Co-morbidities of T2DM complicate the prognosis of the disease. Acute and chronic complications may result in blindness, kidney failure, cardiovascular disease, peripheral vascular disease that may lead to amputation of limbs. Active participation and self-management by patients is crucial in regulating Diabetes. The goal of diabetes management involves the formulation of patient centred diet plan, daily foot care regimen, scheduled physical exercises, strict monitoring of self-administration of Diabetic medication, regular follow-up visits to Clinician.

Awareness on the importance of glucose levels in the body in causing the complications plays a key role in the success of the treatment plan. Identification of symptoms of hyperglycaemia (such as profuse sweats, dizziness, and confusion) and an action plan to alleviate the symptoms is ideal.

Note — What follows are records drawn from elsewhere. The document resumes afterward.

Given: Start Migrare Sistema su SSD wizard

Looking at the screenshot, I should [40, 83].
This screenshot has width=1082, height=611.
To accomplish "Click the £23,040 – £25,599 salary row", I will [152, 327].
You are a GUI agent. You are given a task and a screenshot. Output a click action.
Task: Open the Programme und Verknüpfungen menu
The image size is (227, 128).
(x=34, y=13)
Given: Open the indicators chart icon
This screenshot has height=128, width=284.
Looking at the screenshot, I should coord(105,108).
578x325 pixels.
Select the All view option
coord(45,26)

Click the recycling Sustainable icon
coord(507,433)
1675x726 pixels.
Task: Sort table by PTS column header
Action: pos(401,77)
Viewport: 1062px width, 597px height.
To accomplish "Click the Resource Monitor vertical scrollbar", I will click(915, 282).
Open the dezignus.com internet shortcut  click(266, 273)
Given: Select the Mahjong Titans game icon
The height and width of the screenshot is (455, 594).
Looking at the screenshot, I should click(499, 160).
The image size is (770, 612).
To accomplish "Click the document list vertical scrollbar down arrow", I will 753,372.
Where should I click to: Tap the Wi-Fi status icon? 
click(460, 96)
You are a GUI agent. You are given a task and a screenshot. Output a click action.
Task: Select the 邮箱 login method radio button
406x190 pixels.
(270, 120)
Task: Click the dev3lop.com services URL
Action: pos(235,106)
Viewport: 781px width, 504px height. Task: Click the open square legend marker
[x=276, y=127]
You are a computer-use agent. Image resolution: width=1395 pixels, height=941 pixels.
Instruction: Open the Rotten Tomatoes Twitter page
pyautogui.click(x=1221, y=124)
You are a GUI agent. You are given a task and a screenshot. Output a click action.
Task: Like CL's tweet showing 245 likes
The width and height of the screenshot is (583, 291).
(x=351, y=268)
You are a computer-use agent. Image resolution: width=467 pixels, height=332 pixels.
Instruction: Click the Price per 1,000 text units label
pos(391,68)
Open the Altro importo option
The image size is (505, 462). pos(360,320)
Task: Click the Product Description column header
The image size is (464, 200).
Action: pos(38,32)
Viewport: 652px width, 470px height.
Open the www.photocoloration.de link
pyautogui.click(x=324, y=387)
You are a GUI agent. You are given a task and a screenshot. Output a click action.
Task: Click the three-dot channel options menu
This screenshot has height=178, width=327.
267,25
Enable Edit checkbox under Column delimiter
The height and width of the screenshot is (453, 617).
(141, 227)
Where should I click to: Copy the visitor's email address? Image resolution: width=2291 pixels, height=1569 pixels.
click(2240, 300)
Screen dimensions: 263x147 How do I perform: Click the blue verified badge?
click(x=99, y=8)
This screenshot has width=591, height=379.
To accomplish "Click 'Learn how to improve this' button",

In the current case, Bill's has a T2DM with co-morbidities renal failure, hypertension exist. Regular monitoring of blood pressure and recording the pattern of symptoms is suggested.

Conclusion:

Self-management interventions for adults with type 2 diabetes face-to-face interventions improved behavioural, biologic, and diabetes knowledge-related outcomes in adults with T2DM living in rural areas.

Interventions based on behaviour theories uniformly produced significant improvements in metabolic control while interventions that did not mention the use of behaviour theories did not always yield positive results. Incorporating collaborative goal-setting and motivational support were more likely to be associated with positive outcomes than purely educational interventions.